Data for review: Begin
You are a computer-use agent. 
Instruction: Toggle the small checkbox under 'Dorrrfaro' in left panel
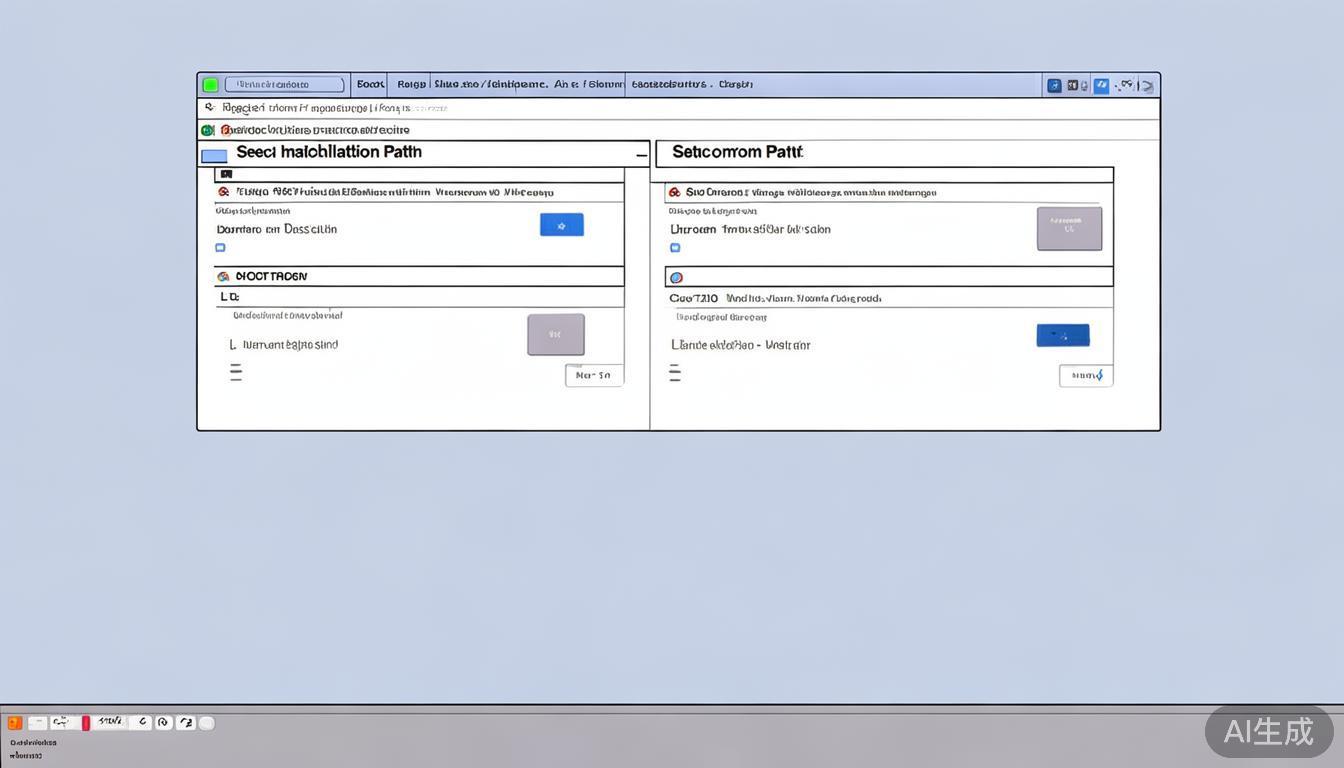[220, 248]
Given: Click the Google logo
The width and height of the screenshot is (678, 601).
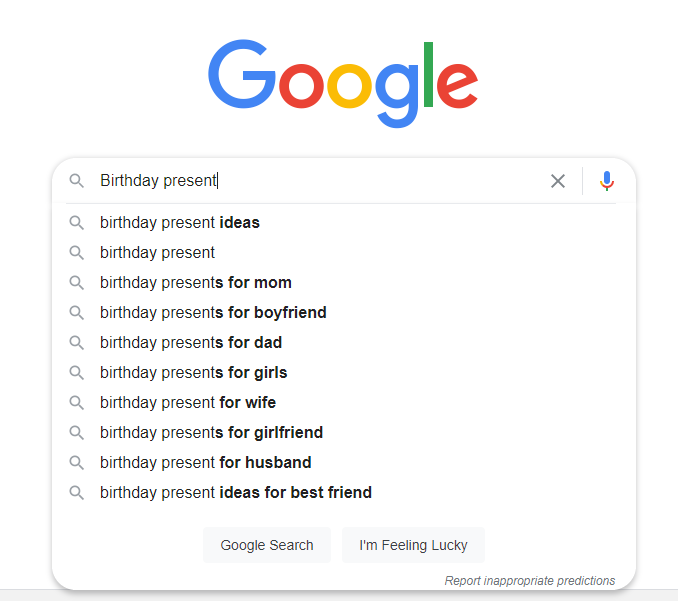Looking at the screenshot, I should (x=343, y=83).
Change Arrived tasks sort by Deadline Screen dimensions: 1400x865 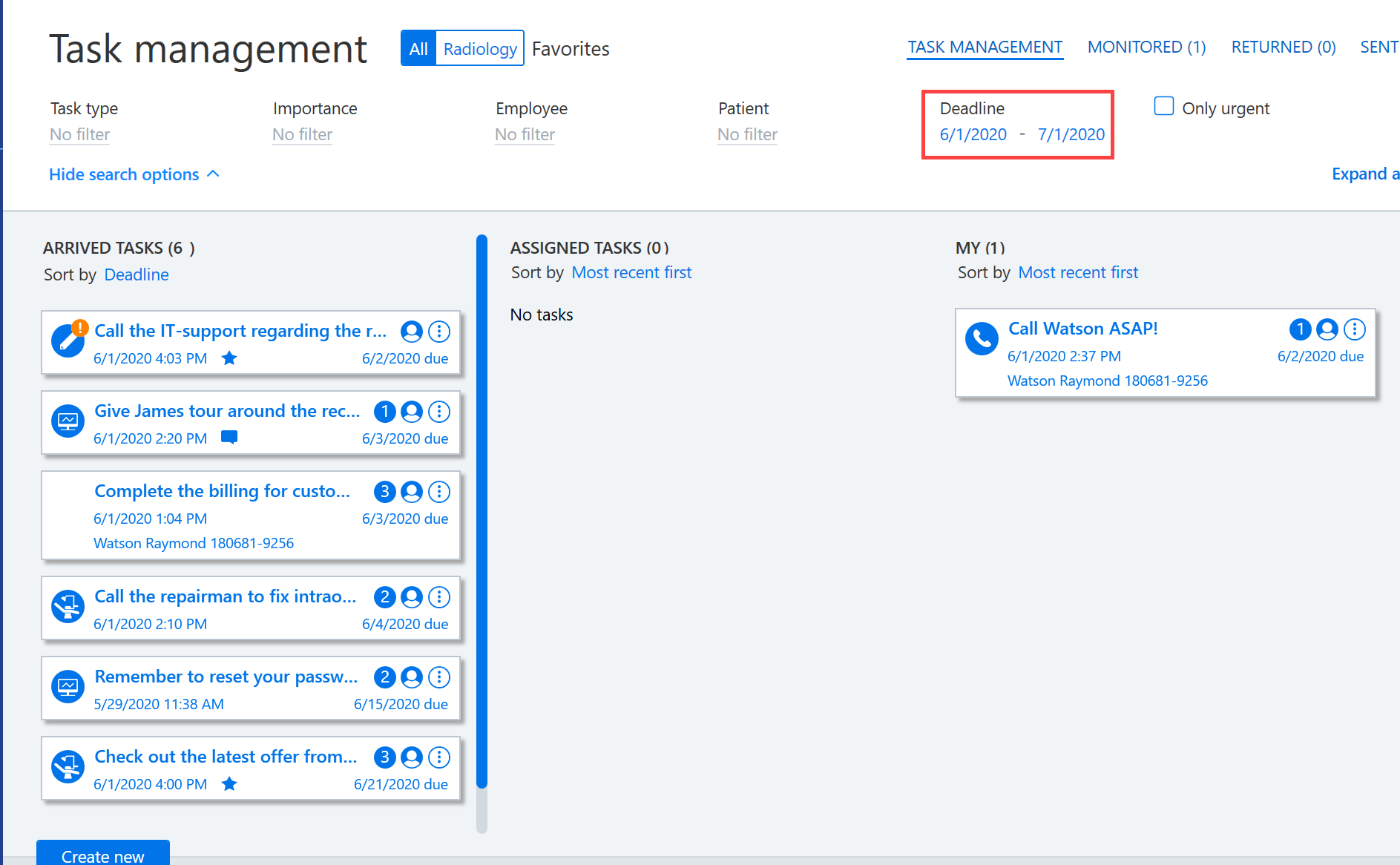coord(137,274)
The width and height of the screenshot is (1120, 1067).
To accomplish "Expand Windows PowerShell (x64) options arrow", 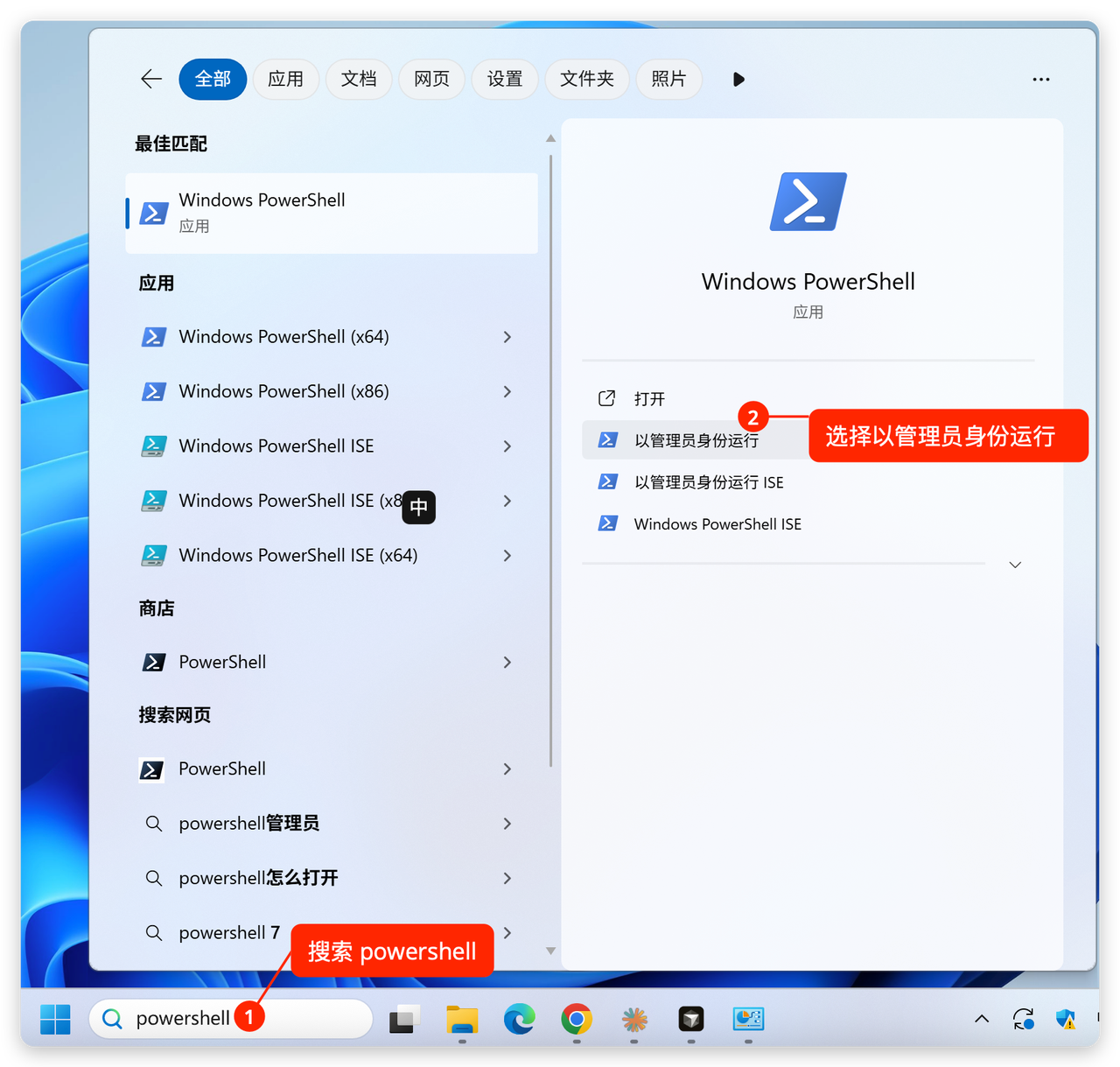I will tap(508, 337).
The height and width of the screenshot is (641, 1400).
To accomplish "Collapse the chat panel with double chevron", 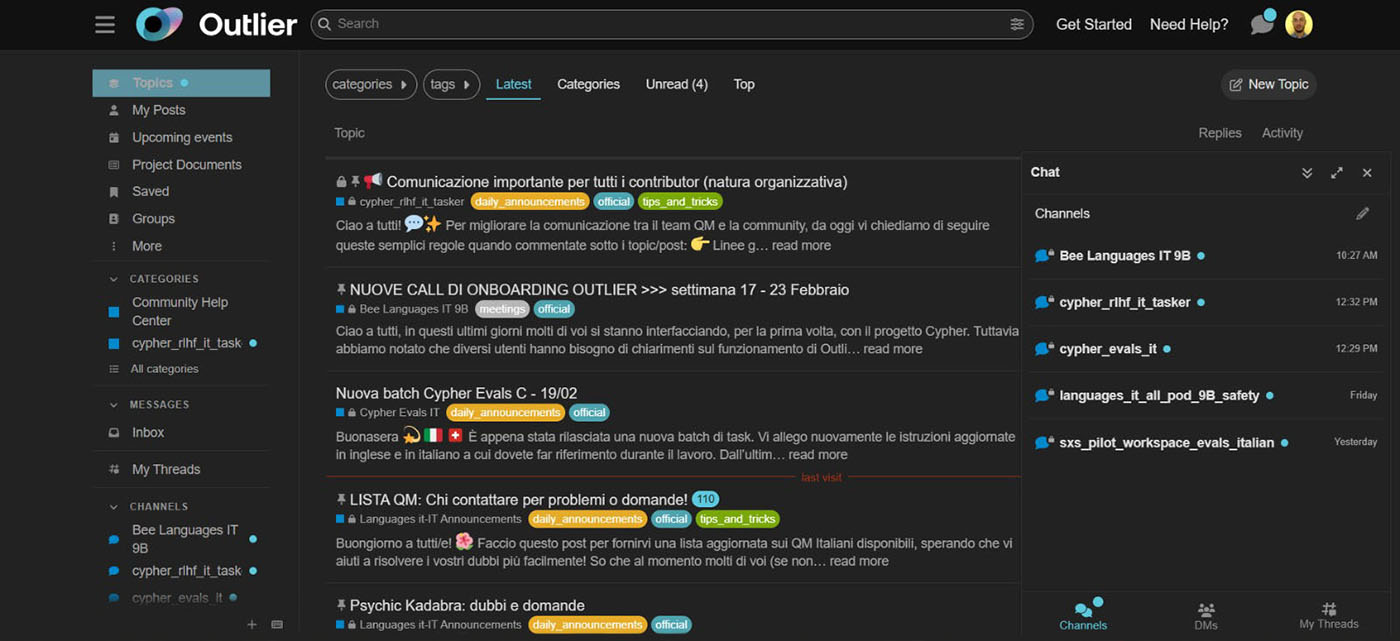I will [1306, 173].

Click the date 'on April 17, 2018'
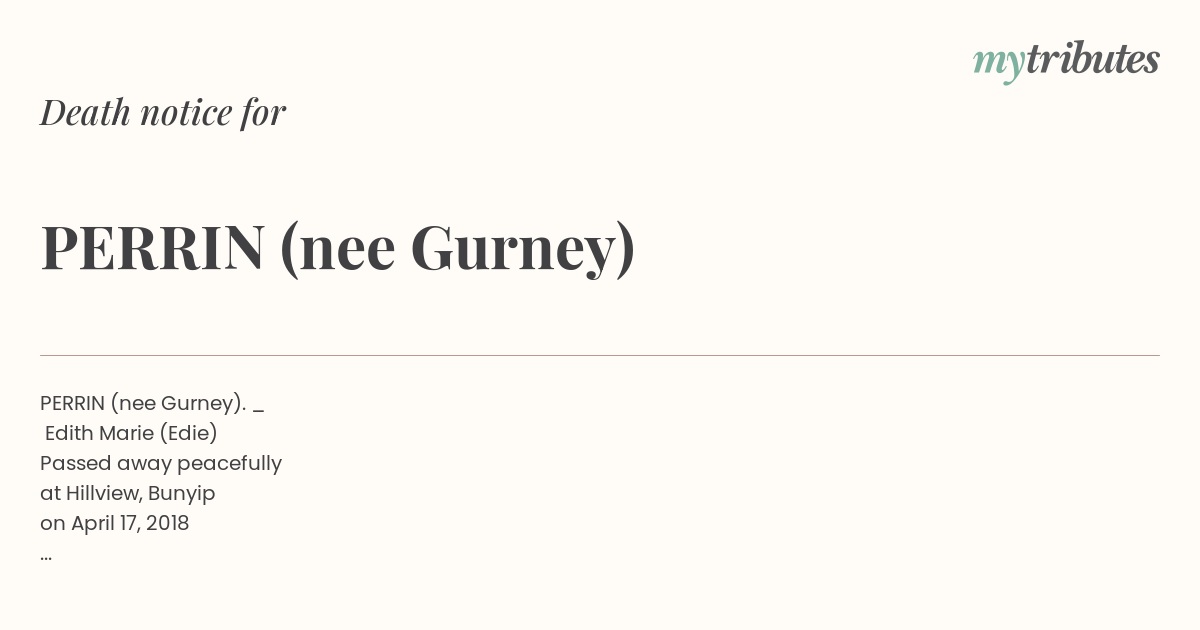pyautogui.click(x=115, y=523)
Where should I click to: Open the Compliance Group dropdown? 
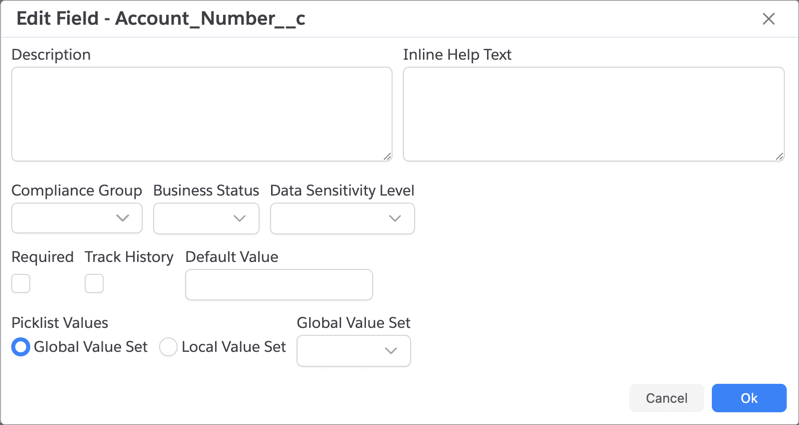click(x=77, y=218)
Data for review: End
Please output an exact repetition of the lines from the line containing "Click the date 'on April 17, 2018'" to the end of the records, both included, with no pictures and no additional text.

* Result of this task:
Click the date 'on April 17, 2018'
pyautogui.click(x=115, y=523)
Where should I click to: Open the Compliance Group dropdown? 
click(x=77, y=218)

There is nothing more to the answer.